Start of Block

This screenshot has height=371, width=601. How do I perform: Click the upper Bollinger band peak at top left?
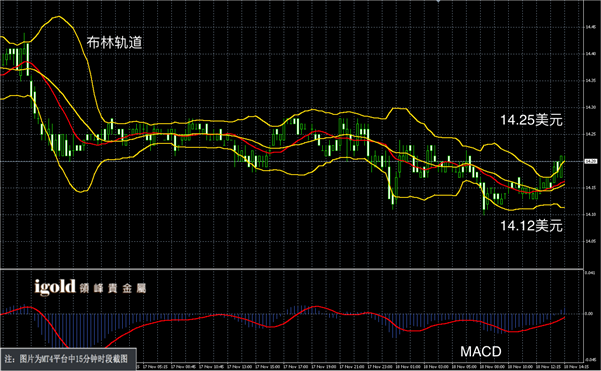click(x=57, y=17)
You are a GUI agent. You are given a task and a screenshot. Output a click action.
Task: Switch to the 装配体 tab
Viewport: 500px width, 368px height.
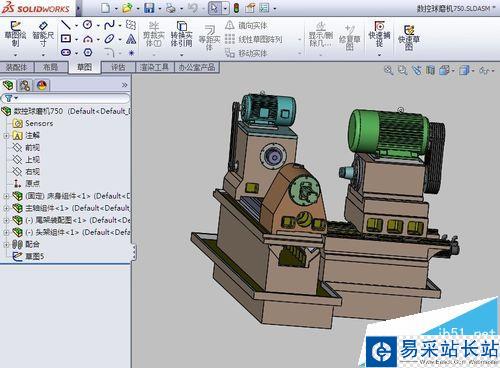(x=16, y=67)
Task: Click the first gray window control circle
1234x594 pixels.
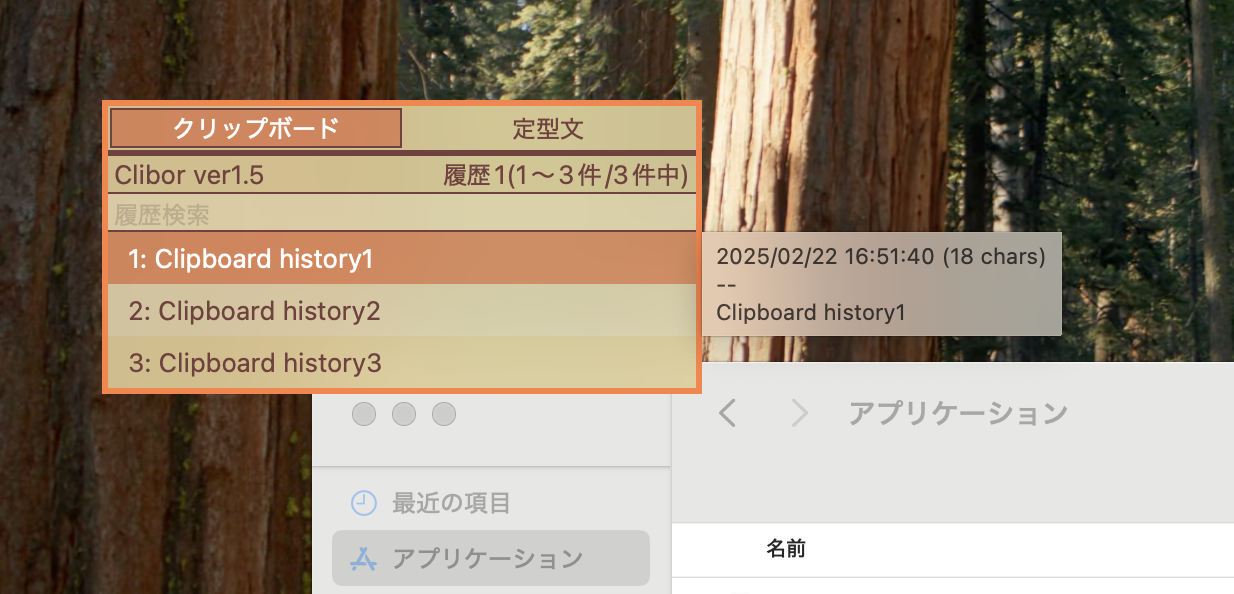Action: point(364,414)
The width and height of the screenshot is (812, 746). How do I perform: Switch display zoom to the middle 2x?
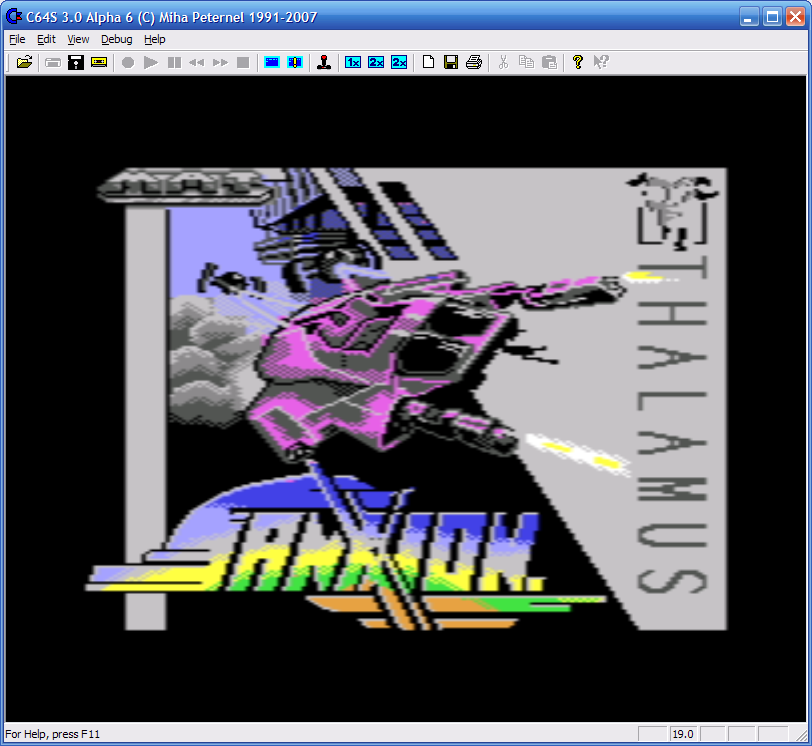tap(376, 62)
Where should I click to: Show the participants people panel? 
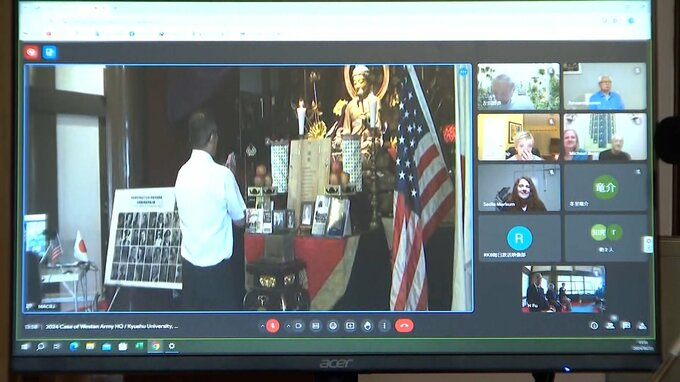pyautogui.click(x=610, y=326)
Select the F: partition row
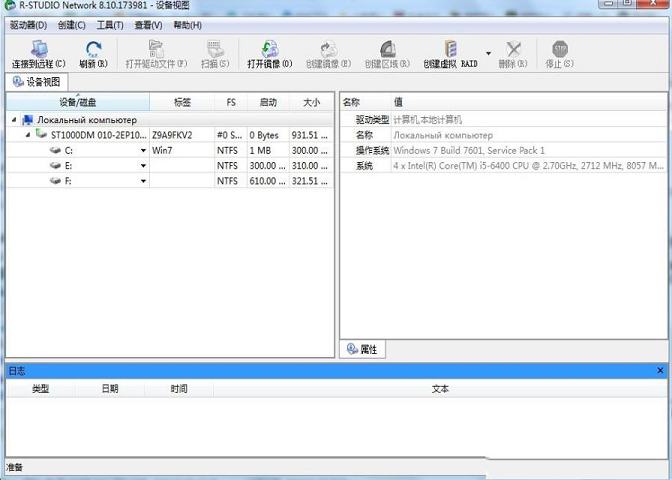This screenshot has width=672, height=480. (x=68, y=181)
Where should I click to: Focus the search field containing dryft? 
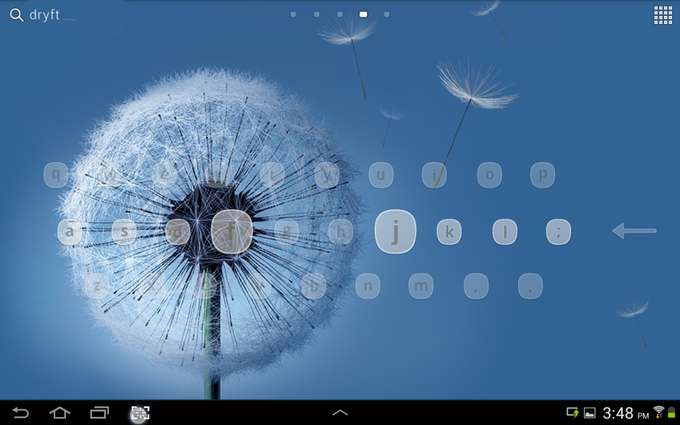(52, 15)
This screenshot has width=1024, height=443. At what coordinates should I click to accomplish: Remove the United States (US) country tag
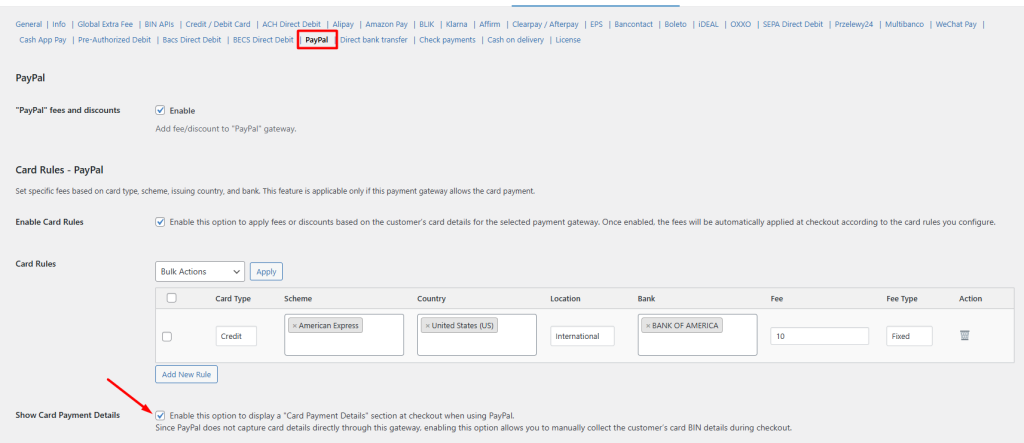click(427, 326)
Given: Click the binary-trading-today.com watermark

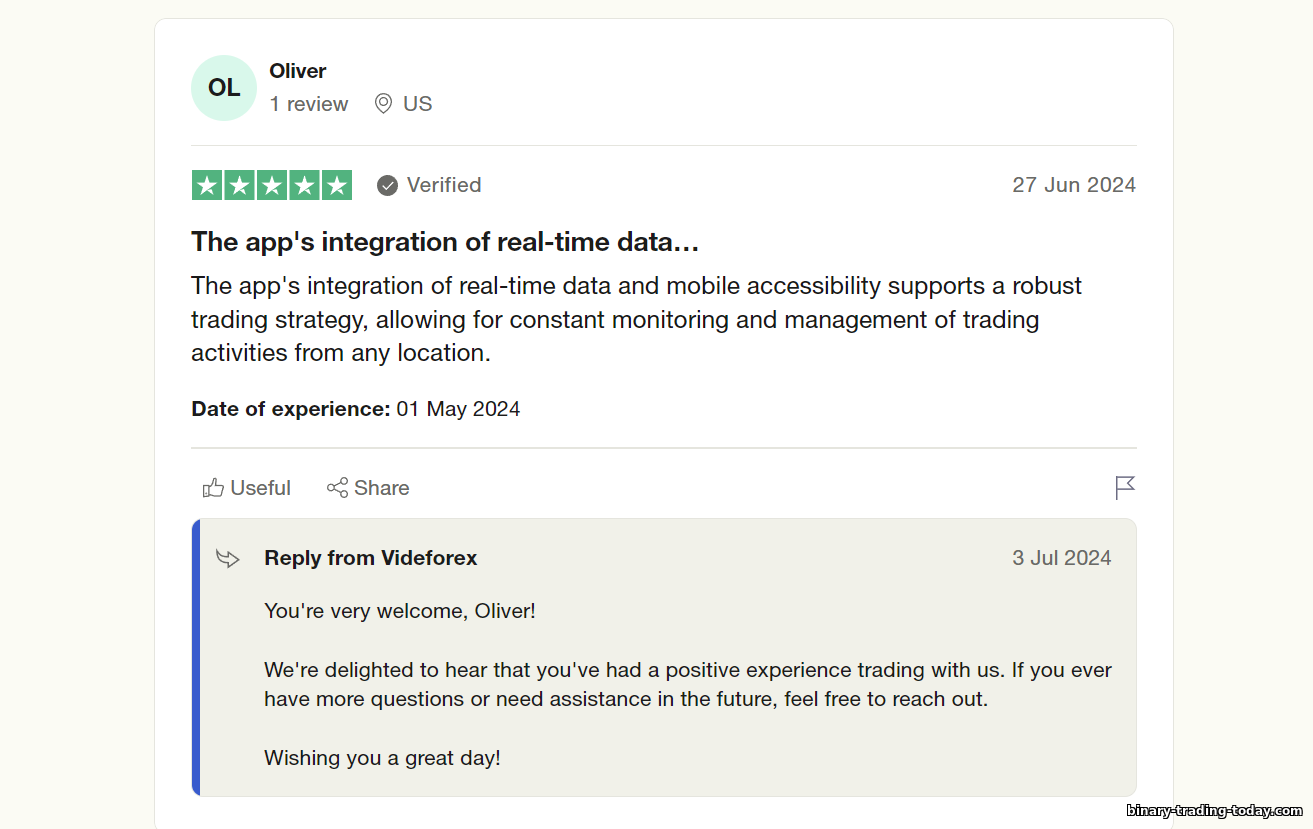Looking at the screenshot, I should tap(1215, 811).
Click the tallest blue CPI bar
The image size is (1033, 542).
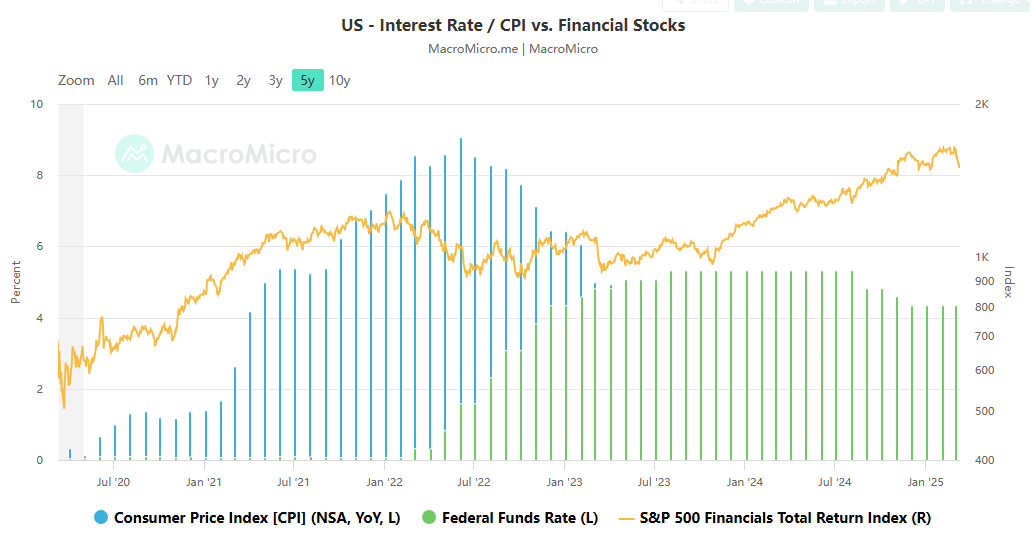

End of Block

**Work item:** Skip the pictures and write out exactly the lines from the line containing "This screenshot has width=1024, height=443." through the end of the listing above.

**Result:**
This screenshot has width=1024, height=443. At what coordinates should I click to accomplish: Remove the United States (US) country tag
click(427, 326)
Given: Click the binary-trading-today.com watermark

Looking at the screenshot, I should tap(1215, 811).
Click the tallest blue CPI bar
The image size is (1033, 542).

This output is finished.